McConnell’s concession came after Senate Democrats filibustered a DHS funding bill four times because it had amendments that would defund President Barack Obama’s deferred action programs for illegal immigrants. A “clean” funding bill would not include those provisions.
McConnell also introduced a separate bill that would defund the president’s immigration programs. The bill would be largely symbolic because McConnell said he would be “happy” to let the clean DHS funding bill be passed first, leaving the GOP with no leverage to pass the defund bill.
The Legal Route
“With this federal court injunction in place, any money for the DHS will not go fund the president’s illegal action,” Cornyn said. “What we need to do this week is to fund the DHS.”
The president’s November immigration action, which would shield five million illegal immigrants from deportation and grant them work permits, triggered a lawsuit from Texas and twenty-five other states against the Obama administration.
Last Monday, a district court judge issued a temporary suspension of the president’s deferred action programs created in November, but the injunction could still be overturned by a higher court.
The Department of Justice has already appealed the injunction, and is expected to file an emergency appeal to the Fifth District Court of Appeals on Wednesday.
Parts of the November immigration policies are still in place, and border patrol agents are still discouraged from detaining low-priority illegal immigrants crossing the border. The injunction only targeted policies that might cause “irreparable harm” by granting illegal immigrants quasi-legal status that is difficult to reverse.
A clean DHS funding bill would still require approval from House Speaker John Boehner (R-Ohio), who has repeatedly spoken against a clean DHS bill, as have scores of House Republicans.
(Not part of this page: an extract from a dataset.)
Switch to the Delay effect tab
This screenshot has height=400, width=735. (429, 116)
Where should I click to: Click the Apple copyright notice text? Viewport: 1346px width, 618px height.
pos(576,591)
“I don’t know what the House will do,” McConnell said.
Protecting National Security
In the event that the DHS runs out of funding, most employees would still continue to work because they’re considered essential personnel. During the government shutdown in October of 2013, around 200,000 of the Department’s 230,000 employees still went to work.
Still, Democrats argue that letting the DHS run out of funding would embolden terrorists abroad and hamper national security efforts.
“I call on our Republican friends to get this bill funded, to get these firefighters funded, and to fund our security and not send a message to al-Shabab that we’re just gonna shut down Homeland Security,” Sen. Amy Klobuchar (D-Minn.) said Tuesday.
Al-Shabab is a terrorist group based in Somalia with connection to Al-Qaeda. It claims responsibility for the 2013 terrorist attack on the Westgate Mall in Kenya that claimed 67 lives, and on Sunday released a video calling on Muslims to attack the Mall of America, in Bloomington, Minn.
Minnesota has been a target for recruiting by Islamist terrorist groups in recent years, with more than 20 young men from the Minneapolis–St. Paul area having traveled to Somalia to fight with the terrorist group, according to Ben Petok, communications director at the federal attorney’s office in Minnesota.
Then, in 2013, the Islamic State of Iraq and Syria (ISIS) also began recruiting Somali Minnesotans to fight with them in the Middle East, according to a fact sheet compiled by the U.S. Attorney’s Office of Minnesota.
“That’s why the answer has got to be from the community. We are proud of our Somali community in Minnesota. We have half the Somalis in the country in Minnesota. They have helped us with these cases,” Klobuchar said on MSNBC Sunday.
“There were actually 20 indictments against people participating in al-Shabab, already nine convictions over the past two years, and some recent indictments involving those recruited to go fight with ISIS.”